▶ [Task requirements] Rewrite the stretch from the line containing "Given: Open the Hosting Services menu" through the line containing "This screenshot has", substituting "Tenant Name" for "Resident Name" and keeping everything else the same. Omit the pictures from your answer.

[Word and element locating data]
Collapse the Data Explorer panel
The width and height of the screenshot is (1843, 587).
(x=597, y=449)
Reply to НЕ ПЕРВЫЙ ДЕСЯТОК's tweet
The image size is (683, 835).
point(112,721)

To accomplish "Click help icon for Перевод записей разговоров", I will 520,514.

---

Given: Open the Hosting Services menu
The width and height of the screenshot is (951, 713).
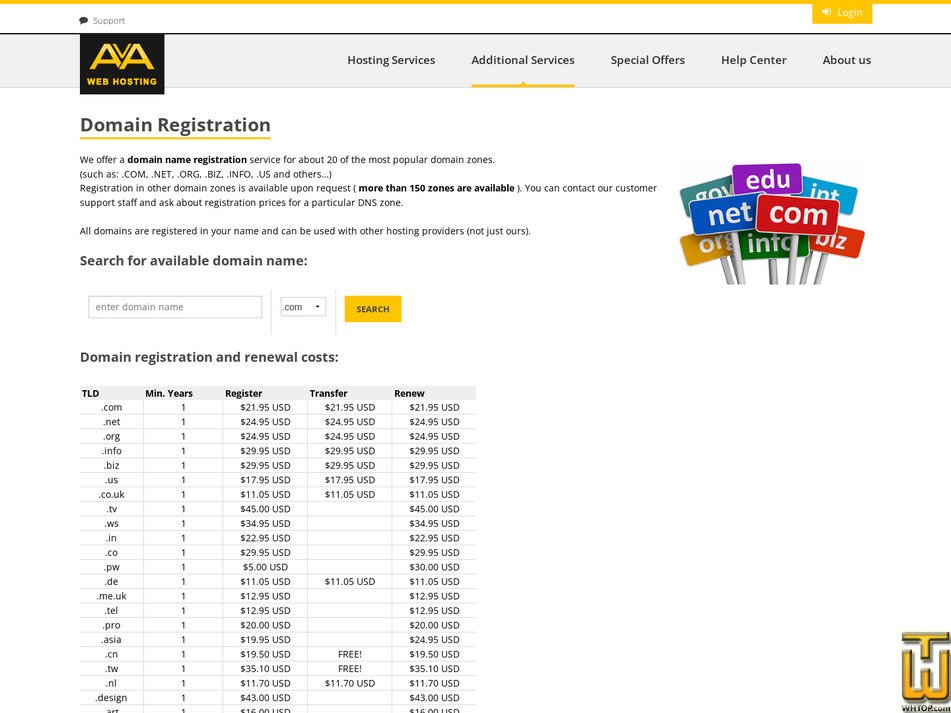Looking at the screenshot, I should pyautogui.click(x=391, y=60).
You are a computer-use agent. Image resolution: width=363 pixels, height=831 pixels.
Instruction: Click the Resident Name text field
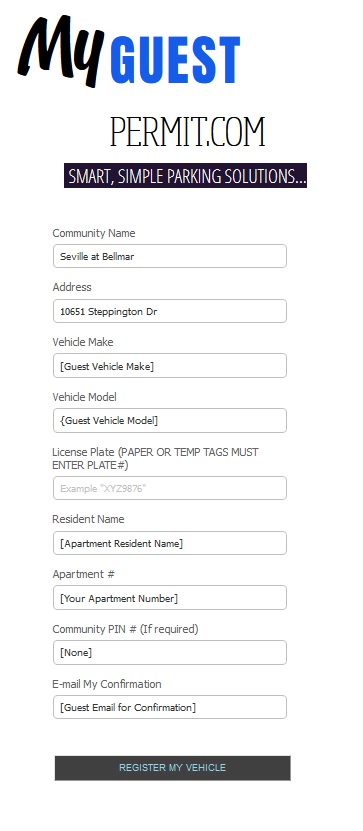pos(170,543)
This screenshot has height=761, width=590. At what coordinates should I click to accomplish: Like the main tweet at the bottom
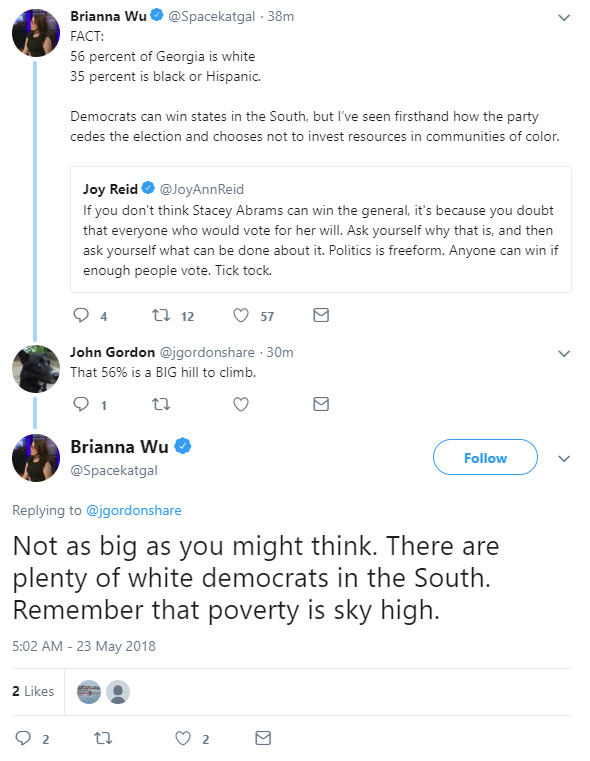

▶ [Task response]
Given: Open the Hosting Services menu
The width and height of the screenshot is (951, 713).
Looking at the screenshot, I should pyautogui.click(x=391, y=60).
You are a computer-use agent. Image resolution: width=363 pixels, height=831 pixels.
Instruction: Click the Tenant Name text field
pos(170,543)
This screenshot has height=761, width=590. At what coordinates should I click to accomplish: Like the main tweet at the bottom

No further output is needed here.